News & Views item - November 2005

 

 

Robert May's Last Address to the Royal Society as President. (November 29, 2005)

    Lord May of Oxford will be delivering his presidential valedictory address to the Royal Society at the end of the month, but to coincide with the opening today in Montreal of the United Nations Framework Convention on Climate Change, the Society has released some of his key points.

We need countries [at the Montreal meeting] to initiate a study into the consequences of stabilizing greenhouse gas concentrations at, below, or above twice pre-industrial levels, so that the international community can assess the potential costs of their actions or lack of them.

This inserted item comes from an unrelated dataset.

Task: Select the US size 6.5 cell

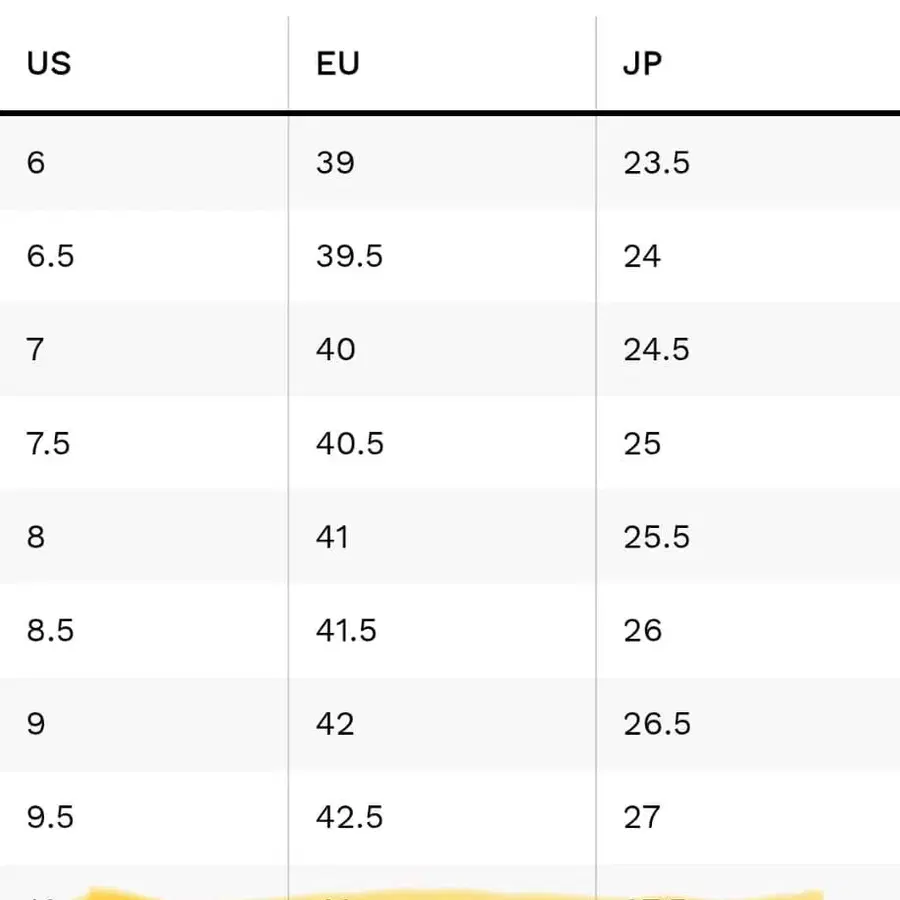Action: tap(50, 256)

Such an analysis could focus the minds of political leaders, currently worried more about the costs to them of acting now than they are by the consequences for the planet of acting too little, too late.

 

[Note also] the increasing incidence of 'extreme events' - floods, droughts, and hurricanes - the serious consequences of which are rising to levels which invite comparison with 'weapons of mass destruction'. In particular, recent studies, made before Katrina, suggest that increasing ocean surface temperature (the source of a hurricane's energy) will have little effect on the frequency of hurricanes, but strong effects on their severity. The estimated damage inflicted by Katrina is equivalent to 1.7% of US GDP this year, and it is conceivable that the Gulf Coast of the US could be effectively uninhabitable by the end of the century.

 

[C]ountries must recognise the need to sever the link between economic growth and increasing emissions of greenhouse gases. No country, including the UK and US, has yet managed to achieve this, mainly because growth currently means increased use of energy generated from fossil fuels. Appropriately constructed economic instruments, such as a carbon tax, could help motivate a reappraisal of this perverse message.

 

The UK already seems likely to miss its target for the Kyoto Protocol, because emissions have risen for the past two years, owing to the UK not getting to grips with the difficult questions of meeting demand for electricity and transport without burning more and more fossil fuels. By the same token, emissions of greenhouse gases by the US are currently 20% higher than in 1990, compared with the target assigned to it in Kyoto of a cut of 7%. President George W. Bush's failure to follow through on the commitments his father made on behalf of the US is underlined by his failure even to mention climate change, global warming or greenhouse gases in his 2,700-word speech when welcoming the new US Energy Act in August 2005, just weeks after signing the Gleneagles G8 communiqué.

 

In short, we have here a classic example of the problem or paradox of co-operation (also known as the Prisoner's Dilemma or occasionally the Tragedy of the Commons) referred to at the outset: the science tells us clearly that we need to act now to reduce inputs of greenhouse gases; but unless all countries act (in equitable proportions), the virtuous will be economically disadvantaged whilst all suffer the consequences of the sinners' inaction.